_TASK INSTRUCTIONS_
The entries that follow should be reproduced exactly, with no images carried over.

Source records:

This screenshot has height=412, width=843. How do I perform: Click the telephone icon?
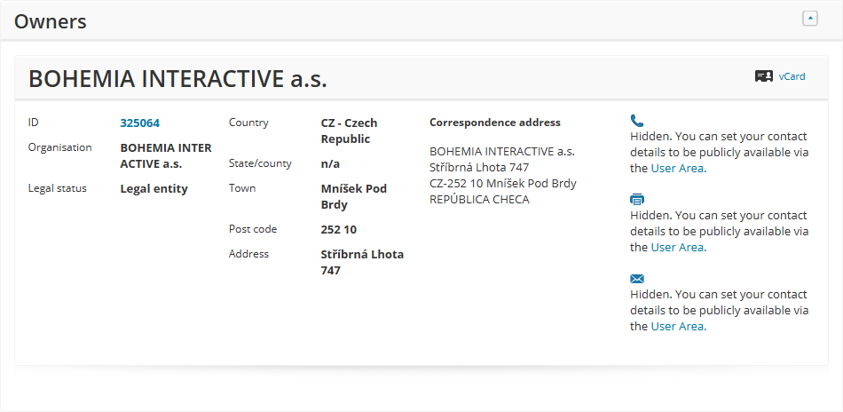pyautogui.click(x=636, y=121)
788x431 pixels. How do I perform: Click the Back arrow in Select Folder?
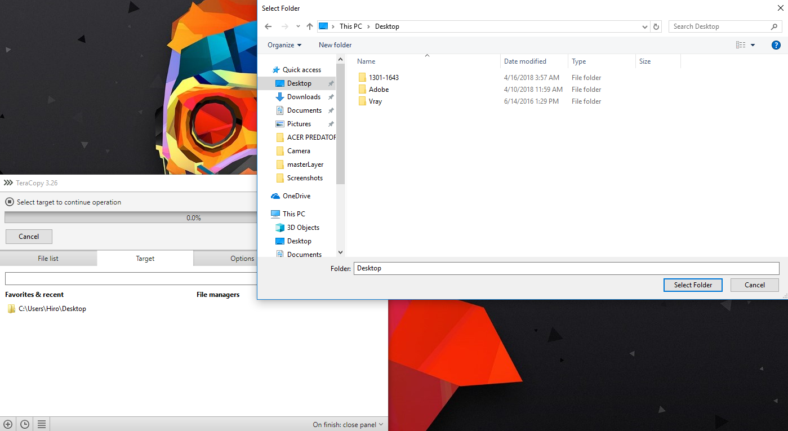(x=269, y=26)
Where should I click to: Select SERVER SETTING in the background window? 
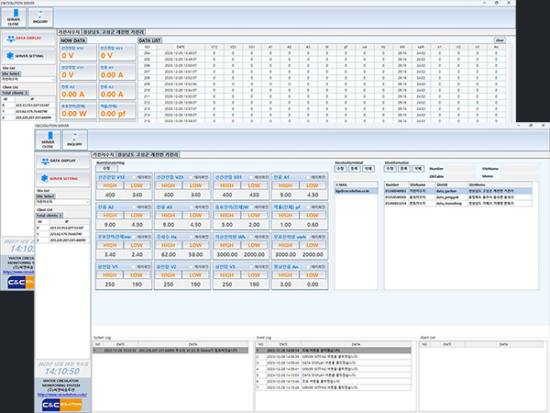(x=28, y=55)
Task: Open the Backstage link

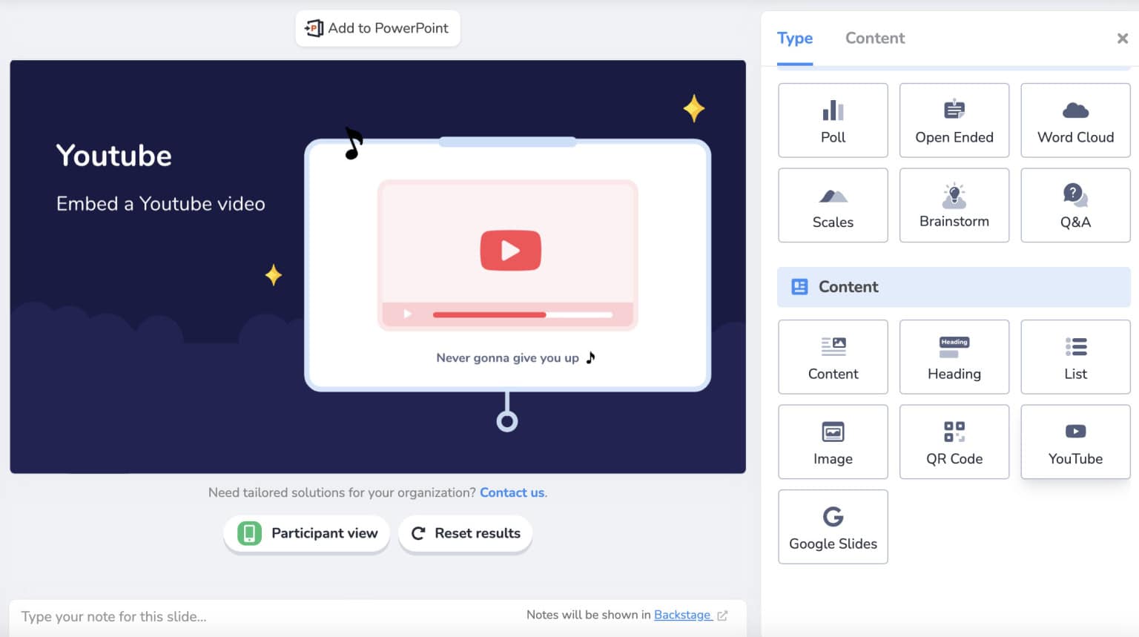Action: click(682, 615)
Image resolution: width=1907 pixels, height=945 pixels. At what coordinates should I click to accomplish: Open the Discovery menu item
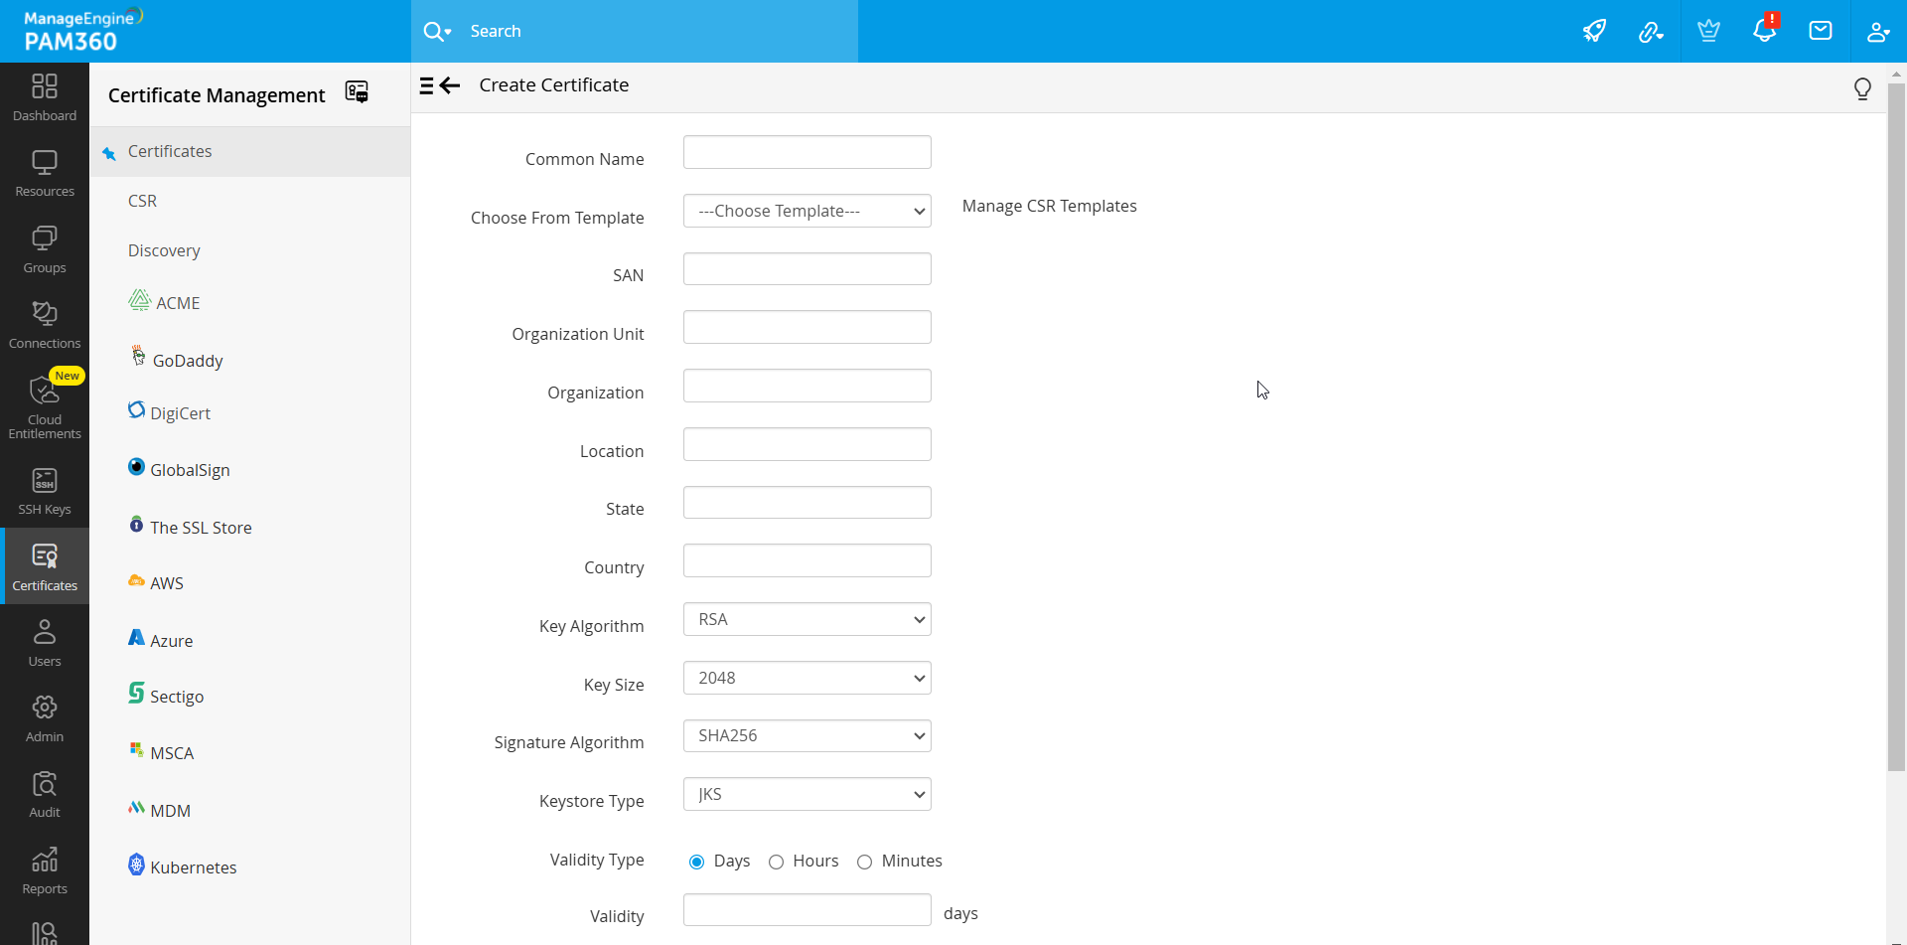(x=164, y=250)
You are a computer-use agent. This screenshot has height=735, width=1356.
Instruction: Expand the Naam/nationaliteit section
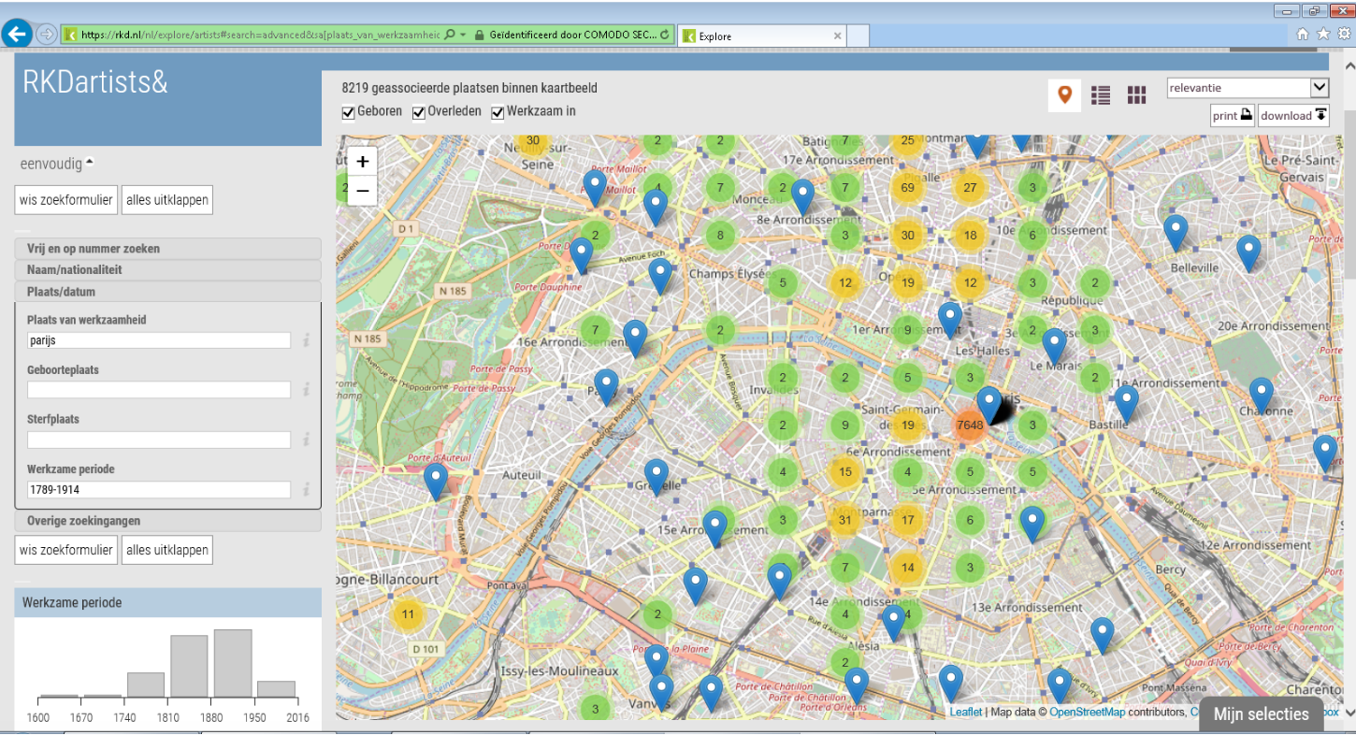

_RESULT OF THIS EXERCISE_
This screenshot has height=412, width=843. How do I perform: Click the telephone icon?
pyautogui.click(x=636, y=121)
788x431 pixels. How do I perform: Click the Back arrow in Select Folder?
(x=269, y=26)
Where should I click to: Select SERVER SETTING in the background window? 
(x=28, y=55)
Task: Open the Backstage link

Action: click(682, 615)
Image resolution: width=1907 pixels, height=945 pixels. At what coordinates should I click to accomplish: Open the Discovery menu item
(x=164, y=250)
You are a computer-use agent. This screenshot has height=735, width=1356.
Instruction: Expand the Naam/nationaliteit section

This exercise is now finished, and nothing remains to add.